* Aim of the task *
Turn these lines into a Markdown table with a column Row for the row number and a column Line for the line, leaving out blank lines. Cover every line.

======== Input material ========

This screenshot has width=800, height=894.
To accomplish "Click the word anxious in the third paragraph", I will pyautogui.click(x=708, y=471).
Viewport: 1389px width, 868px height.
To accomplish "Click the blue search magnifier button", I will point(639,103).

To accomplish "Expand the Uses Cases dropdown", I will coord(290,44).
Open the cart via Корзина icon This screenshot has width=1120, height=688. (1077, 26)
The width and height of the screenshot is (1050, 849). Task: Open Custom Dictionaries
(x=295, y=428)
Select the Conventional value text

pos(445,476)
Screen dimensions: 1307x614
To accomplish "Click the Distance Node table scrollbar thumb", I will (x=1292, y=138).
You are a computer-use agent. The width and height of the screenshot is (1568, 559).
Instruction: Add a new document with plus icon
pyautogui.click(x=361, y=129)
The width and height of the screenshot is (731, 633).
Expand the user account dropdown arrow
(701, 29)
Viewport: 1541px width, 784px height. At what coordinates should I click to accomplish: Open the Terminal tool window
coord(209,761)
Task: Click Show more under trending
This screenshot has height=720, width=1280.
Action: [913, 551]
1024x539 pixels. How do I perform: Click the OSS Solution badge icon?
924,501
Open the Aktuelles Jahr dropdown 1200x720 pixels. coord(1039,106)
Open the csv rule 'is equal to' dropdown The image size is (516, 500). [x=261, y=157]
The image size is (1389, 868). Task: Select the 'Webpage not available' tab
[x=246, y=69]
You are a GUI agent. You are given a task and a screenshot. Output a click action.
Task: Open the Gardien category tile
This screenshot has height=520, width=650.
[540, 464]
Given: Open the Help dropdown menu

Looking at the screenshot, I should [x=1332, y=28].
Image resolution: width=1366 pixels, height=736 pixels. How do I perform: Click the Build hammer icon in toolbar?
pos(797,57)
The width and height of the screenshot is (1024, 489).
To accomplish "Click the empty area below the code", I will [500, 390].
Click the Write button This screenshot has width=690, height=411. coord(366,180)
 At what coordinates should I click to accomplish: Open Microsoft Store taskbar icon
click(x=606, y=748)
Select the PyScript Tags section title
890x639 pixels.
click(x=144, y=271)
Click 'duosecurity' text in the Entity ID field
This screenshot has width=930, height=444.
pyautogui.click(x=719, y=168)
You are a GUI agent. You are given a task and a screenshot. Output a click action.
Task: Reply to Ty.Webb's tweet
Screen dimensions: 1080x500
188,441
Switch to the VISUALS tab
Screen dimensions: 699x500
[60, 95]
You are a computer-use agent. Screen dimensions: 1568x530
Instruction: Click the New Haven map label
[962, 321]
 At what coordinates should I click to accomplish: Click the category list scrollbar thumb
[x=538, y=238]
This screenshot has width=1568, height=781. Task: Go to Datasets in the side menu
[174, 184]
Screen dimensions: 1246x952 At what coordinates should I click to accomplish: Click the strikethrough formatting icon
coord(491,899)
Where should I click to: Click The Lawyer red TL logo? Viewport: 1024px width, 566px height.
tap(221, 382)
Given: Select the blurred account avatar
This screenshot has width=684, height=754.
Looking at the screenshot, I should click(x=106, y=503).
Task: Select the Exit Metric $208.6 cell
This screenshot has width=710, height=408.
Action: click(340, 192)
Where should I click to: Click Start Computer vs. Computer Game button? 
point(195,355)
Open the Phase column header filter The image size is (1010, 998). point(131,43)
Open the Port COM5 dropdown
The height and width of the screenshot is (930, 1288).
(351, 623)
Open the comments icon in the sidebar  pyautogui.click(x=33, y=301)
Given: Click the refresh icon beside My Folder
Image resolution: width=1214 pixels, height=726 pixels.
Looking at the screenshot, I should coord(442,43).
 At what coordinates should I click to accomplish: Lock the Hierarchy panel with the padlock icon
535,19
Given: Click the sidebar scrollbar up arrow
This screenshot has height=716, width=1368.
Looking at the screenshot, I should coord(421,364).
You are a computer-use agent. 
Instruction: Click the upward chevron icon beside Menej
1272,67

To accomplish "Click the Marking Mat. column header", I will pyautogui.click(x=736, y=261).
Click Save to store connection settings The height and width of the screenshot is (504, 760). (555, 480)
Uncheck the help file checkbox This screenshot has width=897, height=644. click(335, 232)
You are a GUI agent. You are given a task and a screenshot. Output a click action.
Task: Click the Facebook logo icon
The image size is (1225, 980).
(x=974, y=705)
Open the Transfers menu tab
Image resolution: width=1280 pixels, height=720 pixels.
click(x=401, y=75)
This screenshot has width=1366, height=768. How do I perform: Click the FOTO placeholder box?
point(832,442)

========

* Task result *
| Row | Line |
|---|---|
| 1 | This screenshot has width=800, height=894. |
| 2 | To accomplish "Click the word anxious in the third paragraph", I will pyautogui.click(x=708, y=471). |
| 3 | Viewport: 1389px width, 868px height. |
| 4 | To accomplish "Click the blue search magnifier button", I will point(639,103). |
| 5 | To accomplish "Expand the Uses Cases dropdown", I will coord(290,44). |
| 6 | Open the cart via Корзина icon This screenshot has width=1120, height=688. (1077, 26) |
| 7 | The width and height of the screenshot is (1050, 849). Task: Open Custom Dictionaries |
| 8 | (x=295, y=428) |
| 9 | Select the Conventional value text |
| 10 | pos(445,476) |
| 11 | Screen dimensions: 1307x614 |
| 12 | To accomplish "Click the Distance Node table scrollbar thumb", I will (x=1292, y=138). |
| 13 | You are a computer-use agent. The width and height of the screenshot is (1568, 559). |
| 14 | Instruction: Add a new document with plus icon |
| 15 | pyautogui.click(x=361, y=129) |
| 16 | The width and height of the screenshot is (731, 633). |
| 17 | Expand the user account dropdown arrow |
| 18 | (701, 29) |
| 19 | Viewport: 1541px width, 784px height. At what coordinates should I click to accomplish: Open the Terminal tool window |
| 20 | coord(209,761) |
| 21 | Task: Click Show more under trending |
| 22 | This screenshot has height=720, width=1280. |
| 23 | Action: [913, 551] |
| 24 | 1024x539 pixels. How do I perform: Click the OSS Solution badge icon? |
| 25 | 924,501 |
| 26 | Open the Aktuelles Jahr dropdown 1200x720 pixels. coord(1039,106) |
| 27 | Open the csv rule 'is equal to' dropdown The image size is (516, 500). [x=261, y=157] |
| 28 | The image size is (1389, 868). Task: Select the 'Webpage not available' tab |
| 29 | [x=246, y=69] |
| 30 | You are a GUI agent. You are given a task and a screenshot. Output a click action. |
| 31 | Task: Open the Gardien category tile |
| 32 | This screenshot has height=520, width=650. |
| 33 | [540, 464] |
| 34 | Given: Open the Help dropdown menu |
| 35 | Looking at the screenshot, I should [x=1332, y=28]. |
| 36 | Image resolution: width=1366 pixels, height=736 pixels. How do I perform: Click the Build hammer icon in toolbar? |
| 37 | pos(797,57) |
| 38 | The width and height of the screenshot is (1024, 489). |
| 39 | To accomplish "Click the empty area below the code", I will [500, 390]. |
| 40 | Click the Write button This screenshot has width=690, height=411. coord(366,180) |
| 41 |  At what coordinates should I click to accomplish: Open Microsoft Store taskbar icon |
| 42 | click(x=606, y=748) |
| 43 | Select the PyScript Tags section title |
| 44 | 890x639 pixels. |
| 45 | click(x=144, y=271) |
| 46 | Click 'duosecurity' text in the Entity ID field |
| 47 | This screenshot has width=930, height=444. |
| 48 | pyautogui.click(x=719, y=168) |
| 49 | You are a GUI agent. You are given a task and a screenshot. Output a click action. |
| 50 | Task: Reply to Ty.Webb's tweet |
| 51 | Screen dimensions: 1080x500 |
| 52 | 188,441 |
| 53 | Switch to the VISUALS tab |
| 54 | Screen dimensions: 699x500 |
| 55 | [60, 95] |
| 56 | You are a computer-use agent. Screen dimensions: 1568x530 |
| 57 | Instruction: Click the New Haven map label |
| 58 | [962, 321] |
| 59 |  At what coordinates should I click to accomplish: Click the category list scrollbar thumb |
| 60 | [x=538, y=238] |
| 61 | This screenshot has width=1568, height=781. Task: Go to Datasets in the side menu |
| 62 | [174, 184] |
| 63 | Screen dimensions: 1246x952 At what coordinates should I click to accomplish: Click the strikethrough formatting icon |
| 64 | coord(491,899) |
| 65 | Where should I click to: Click The Lawyer red TL logo? Viewport: 1024px width, 566px height. |
| 66 | tap(221, 382) |
| 67 | Given: Select the blurred account avatar |
| 68 | This screenshot has width=684, height=754. |
| 69 | Looking at the screenshot, I should click(x=106, y=503). |
| 70 | Task: Select the Exit Metric $208.6 cell |
| 71 | This screenshot has width=710, height=408. |
| 72 | Action: click(340, 192) |
| 73 | Where should I click to: Click Start Computer vs. Computer Game button?  |
| 74 | point(195,355) |
| 75 | Open the Phase column header filter The image size is (1010, 998). point(131,43) |
| 76 | Open the Port COM5 dropdown |
| 77 | The height and width of the screenshot is (930, 1288). |
| 78 | (351, 623) |
| 79 | Open the comments icon in the sidebar  pyautogui.click(x=33, y=301) |
| 80 | Given: Click the refresh icon beside My Folder |
| 81 | Image resolution: width=1214 pixels, height=726 pixels. |
| 82 | Looking at the screenshot, I should coord(442,43). |
| 83 |  At what coordinates should I click to accomplish: Lock the Hierarchy panel with the padlock icon |
| 84 | 535,19 |
| 85 | Given: Click the sidebar scrollbar up arrow |
| 86 | This screenshot has height=716, width=1368. |
| 87 | Looking at the screenshot, I should coord(421,364). |
| 88 | You are a computer-use agent.  |
| 89 | Instruction: Click the upward chevron icon beside Menej |
| 90 | 1272,67 |
| 91 | To accomplish "Click the Marking Mat. column header", I will pyautogui.click(x=736, y=261). |
| 92 | Click Save to store connection settings The height and width of the screenshot is (504, 760). (555, 480) |
| 93 | Uncheck the help file checkbox This screenshot has width=897, height=644. click(335, 232) |
| 94 | You are a GUI agent. You are given a task and a screenshot. Output a click action. |
| 95 | Task: Click the Facebook logo icon |
| 96 | The image size is (1225, 980). |
| 97 | (x=974, y=705) |
| 98 | Open the Transfers menu tab |
| 99 | Image resolution: width=1280 pixels, height=720 pixels. |
| 100 | click(x=401, y=75) |
| 101 | This screenshot has width=1366, height=768. How do I perform: Click the FOTO placeholder box? |
| 102 | point(832,442) |